While the stretched valuations of these stocks (which followed their rapid ascent over the last 12 months) have rightly increased investor concerns, Zenith argues for a longer-term view – one that appreciates “the immediate and longer-term risks and opportunities presented by innovative technologies, including AI”.

These seven bigtechs remain at the forefront of AI innovation, and their developments and investments in the technology will be critical to its evolution as a commercially viable asset.

For instance, Zenith noted, investors are banking on AI’s perceived productivity gains and the incremental revenue uplift associated with its broader adoption.

“Productivity enhancements could enable businesses to be run smarter, harder and faster – which ultimately reduces costs and increases profits.
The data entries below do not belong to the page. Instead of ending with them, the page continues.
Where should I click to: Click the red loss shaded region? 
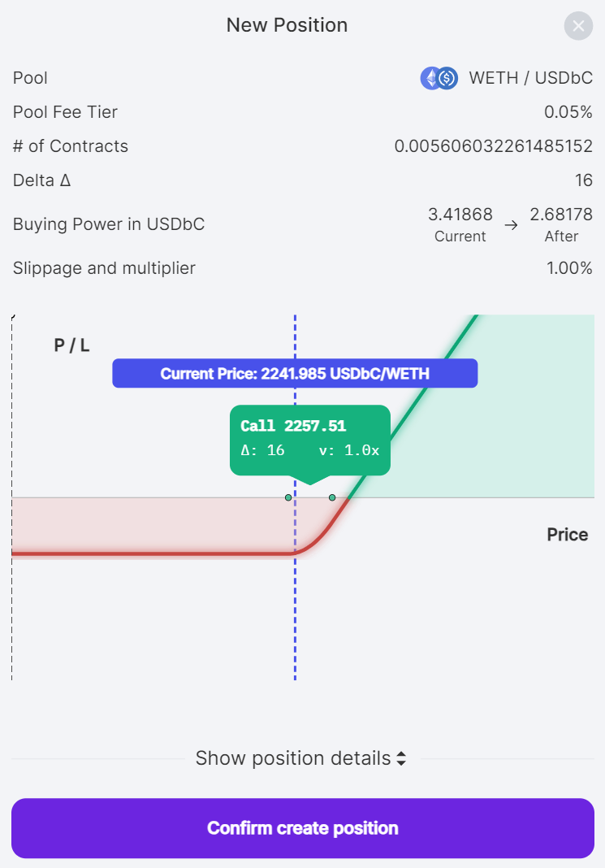(x=146, y=524)
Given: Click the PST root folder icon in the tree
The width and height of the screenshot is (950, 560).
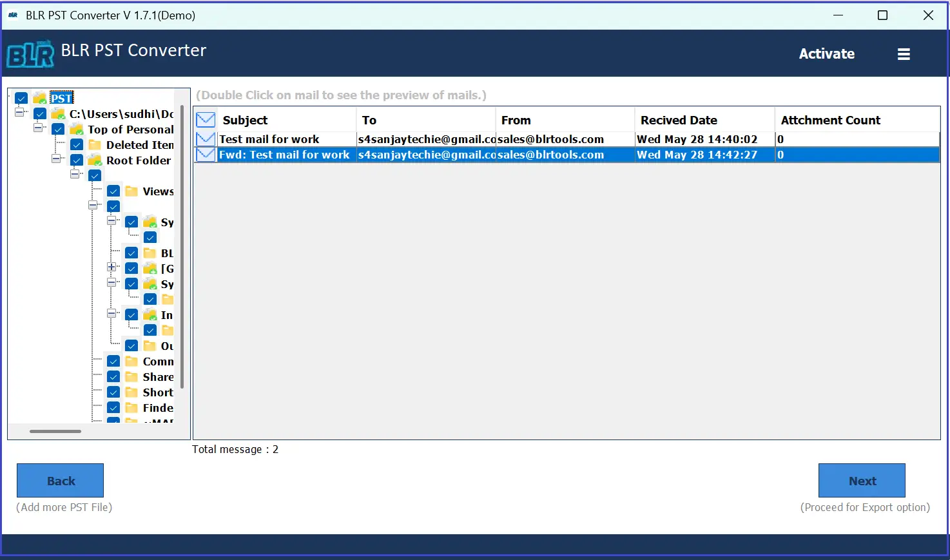Looking at the screenshot, I should point(39,97).
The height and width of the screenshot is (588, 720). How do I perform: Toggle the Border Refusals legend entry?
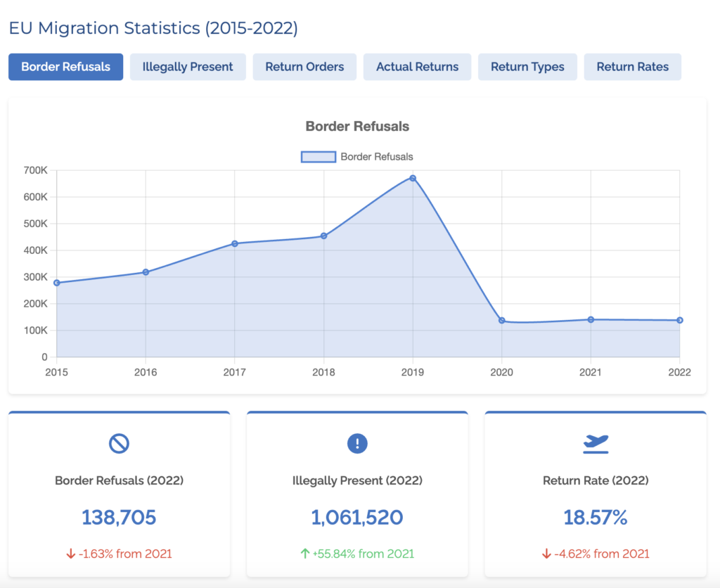(357, 156)
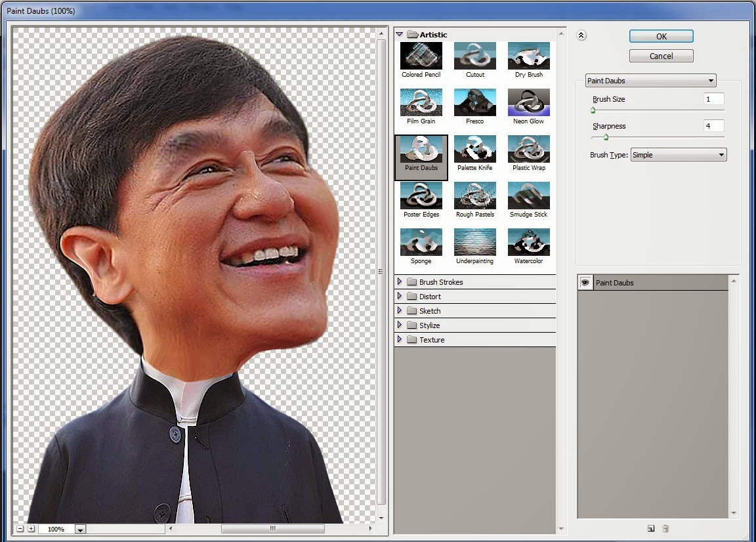Select the Watercolor filter
This screenshot has width=756, height=542.
528,243
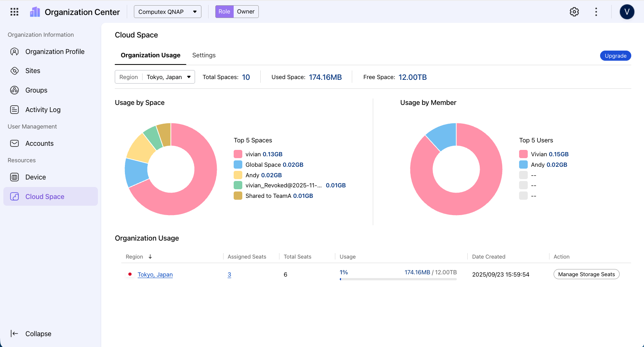Open the vertical three-dot more menu
This screenshot has height=347, width=644.
(x=596, y=12)
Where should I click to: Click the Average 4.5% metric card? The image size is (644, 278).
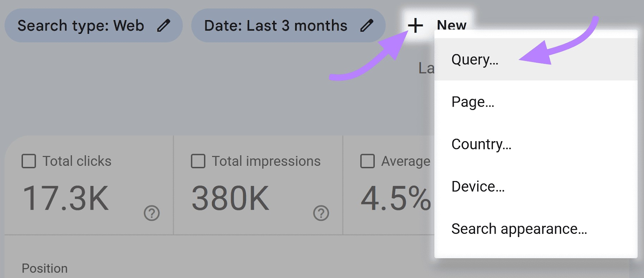389,185
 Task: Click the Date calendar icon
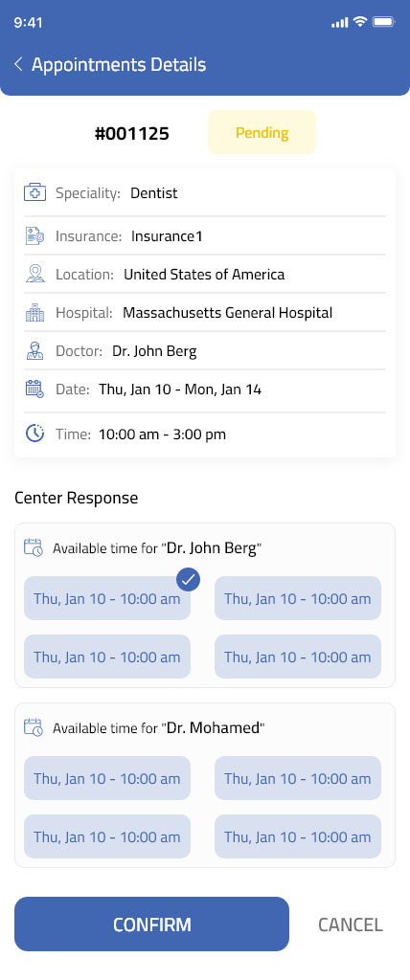pyautogui.click(x=34, y=389)
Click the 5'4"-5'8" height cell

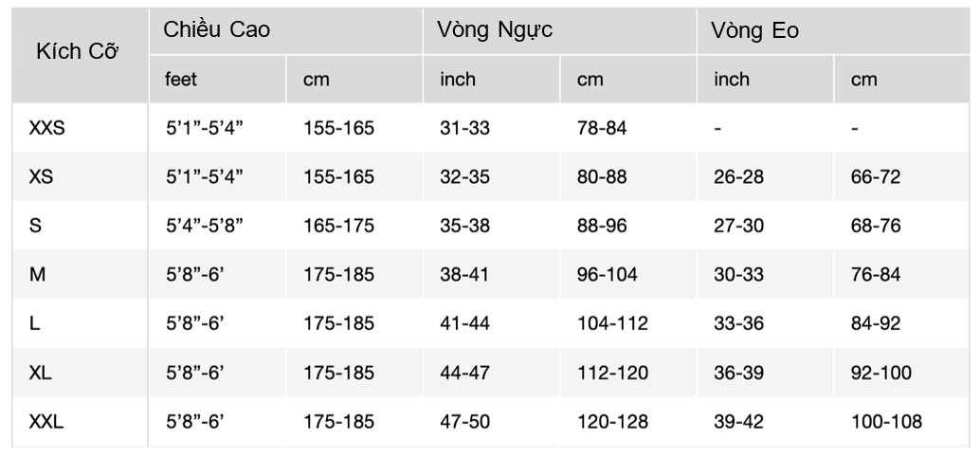(x=205, y=227)
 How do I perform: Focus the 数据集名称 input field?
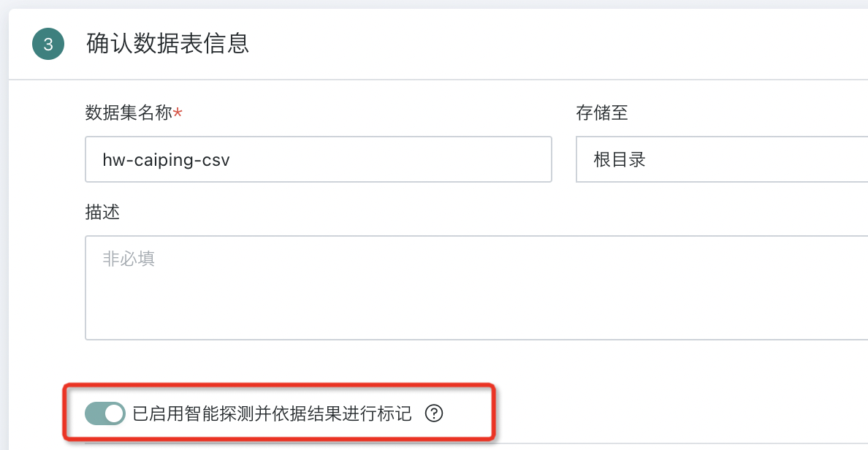tap(319, 159)
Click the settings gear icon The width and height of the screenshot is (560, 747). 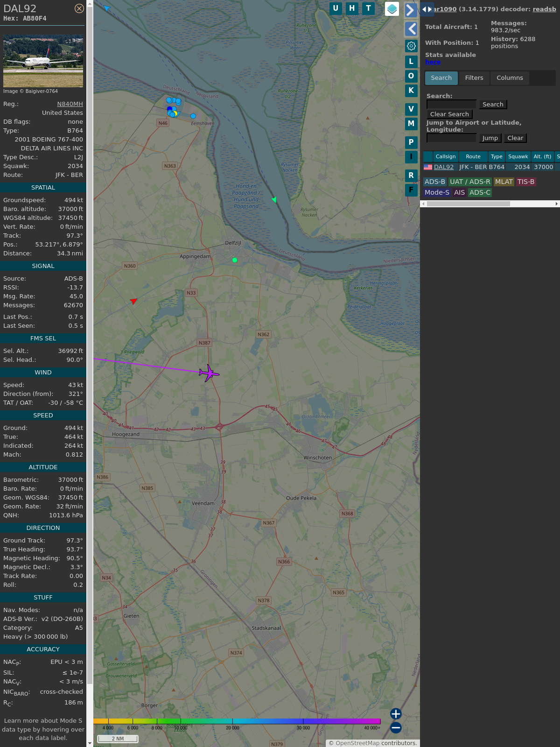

Automation of tasks, such as data entry, and the use of AI-powered chatbots can enhance business efficiency which may also free up human resources to focus on more complex tasks.”

For AI-focused investors, Zenith sees “incremental revenue opportunities for companies that can monetise their existing customer base”.

For instance, Zenith’s largest international shares holding, Microsoft, charges an additional fee to users who utilise their ‘co-pilot’ product, which is an AI feature that integrates into Word, Excel, PowerPoint, Outlook and Teams.

“Consequently, if companies like Microsoft can successfully embed themselves within their customer base, their competitive advantage strengthens and the moat around their business becomes increasingly impenetrable.”

Zenith also singled out its second-largest international holding, Alphabet, which it said is “likewise aggressively competing in the AI arms race”.

“Most recently, this has been through their newly launched generative AI model capable of ingesting video, audio and text, to rival Microsoft’s investment in Chat GPT.”

Apple, which is also investing heavily in AI, likewise features prominently in Zenith’s portfolios.

Tech investments demand ‘intestinal fortitude’

While the significant rise in the tech market – mostly notable the NASDAQ index – in the midst of a “deteriorating global growth backdrop, negative sentiment, sticky inflation and rising interest rates” has defied many prominent forecasters’ expectations, Zenith noted that these investments “weren’t generated in a straight line and required patience – and in the case of the last 18-months, intestinal fortitude”.

The investment firm added a word of caution: “Remember that there will always be a nascent issue which could potentially derail your returns; however, if you wait for perfect clarity, the share market will be expensive by the time you find it.”